If an entry holds a picture, skip the picture but copy everything else exactly.

------------------------------------------------------------------------

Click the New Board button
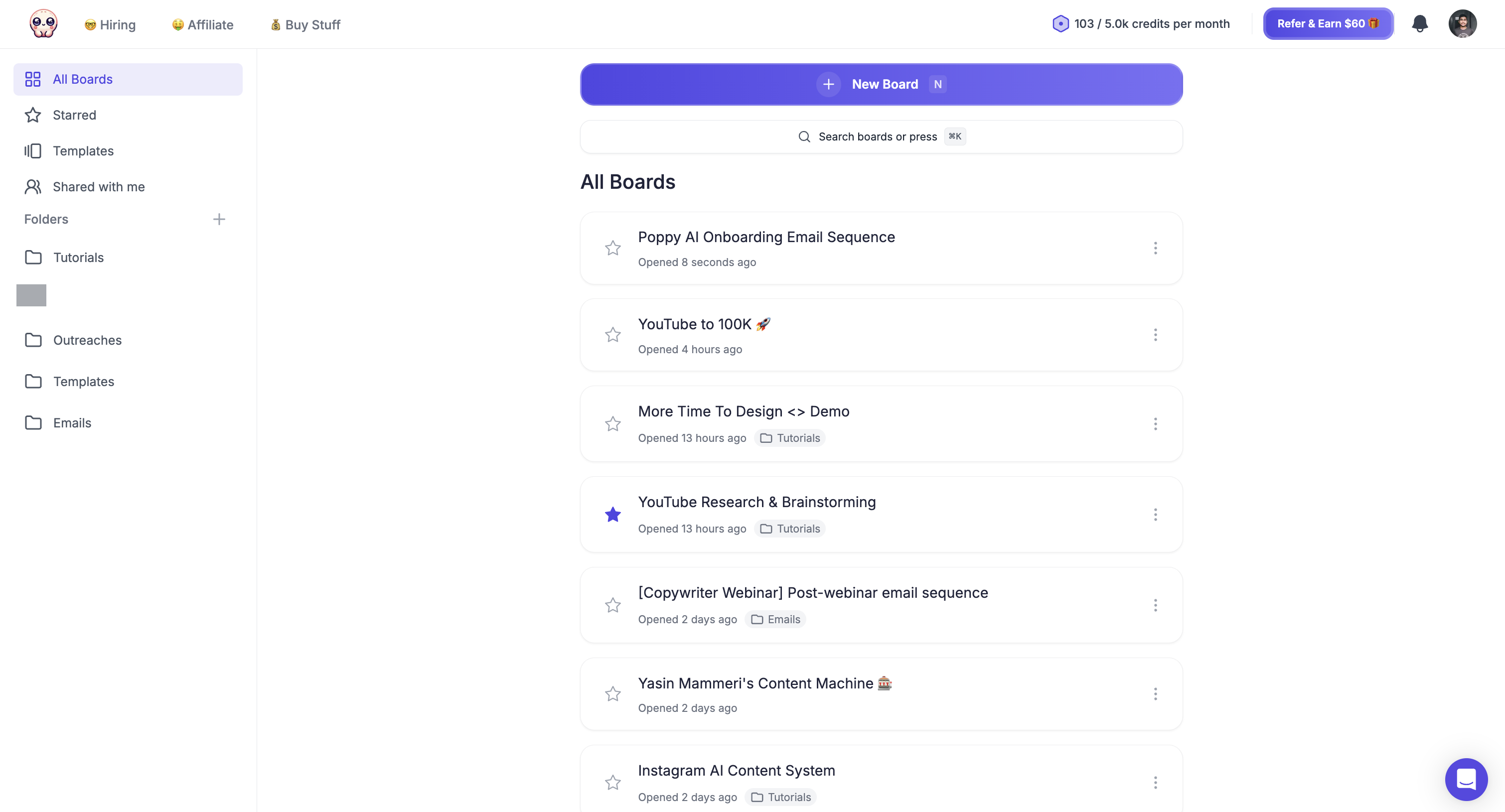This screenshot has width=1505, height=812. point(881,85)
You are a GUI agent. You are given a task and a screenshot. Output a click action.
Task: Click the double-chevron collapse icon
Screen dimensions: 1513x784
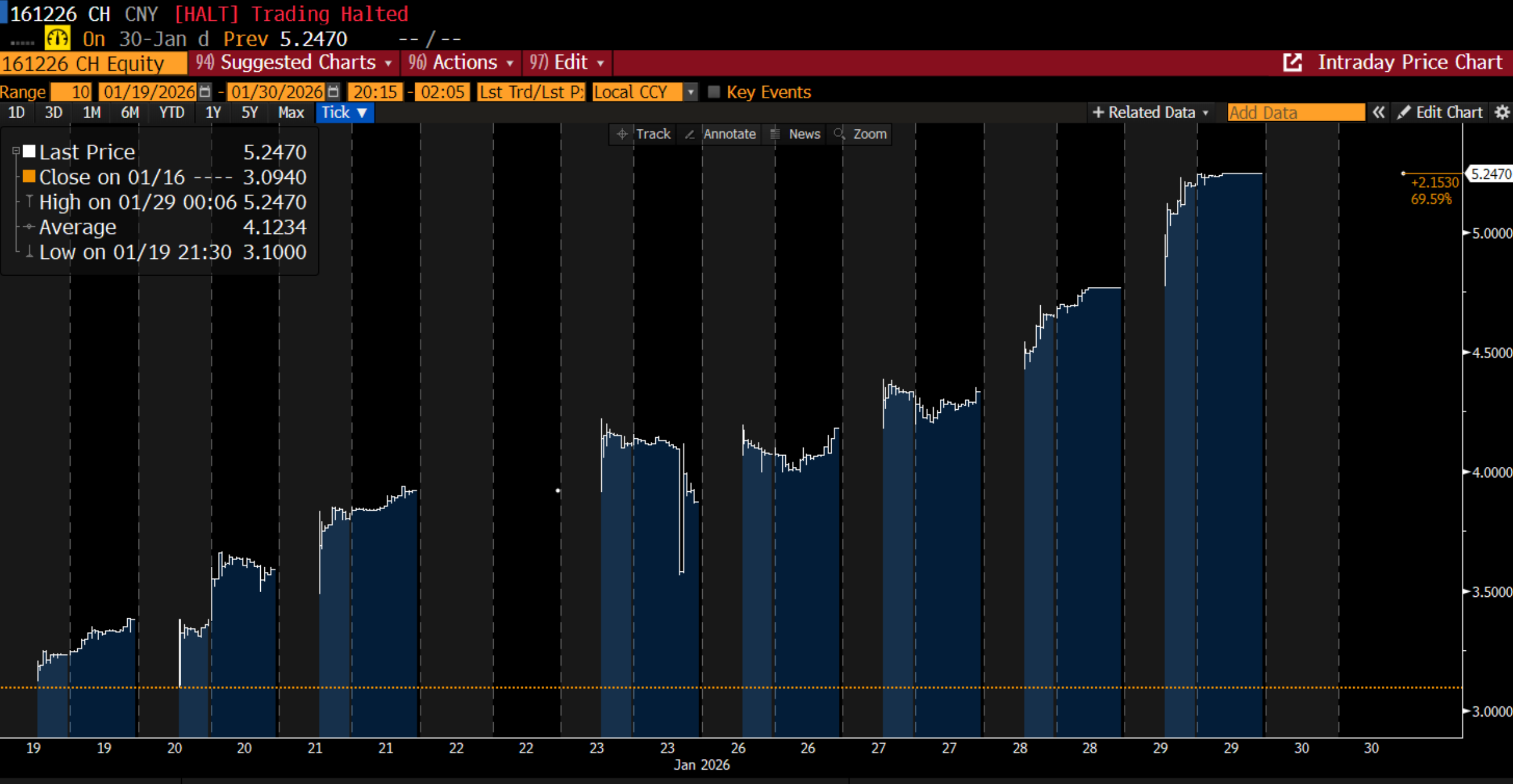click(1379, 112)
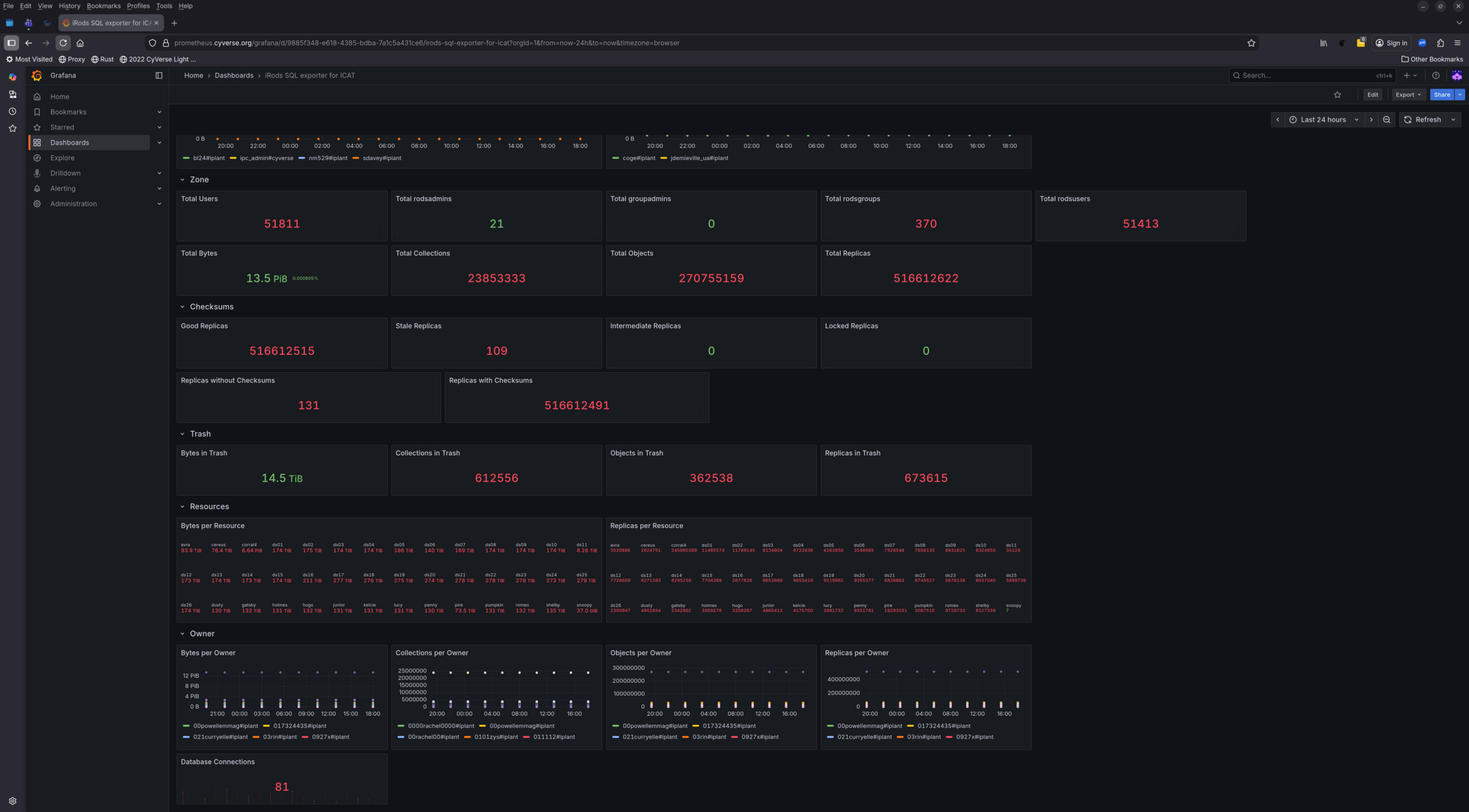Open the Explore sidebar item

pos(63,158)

------------------------------------------------------------------------

■ Result below:
Click the New Board button
This screenshot has width=1505, height=812. point(881,85)
You are a GUI agent. You are given a task and a screenshot. Output a click action.
Task: Click the double-chevron collapse icon
Screen dimensions: 1513x784
click(1379, 112)
Open the Explore sidebar item

pos(63,158)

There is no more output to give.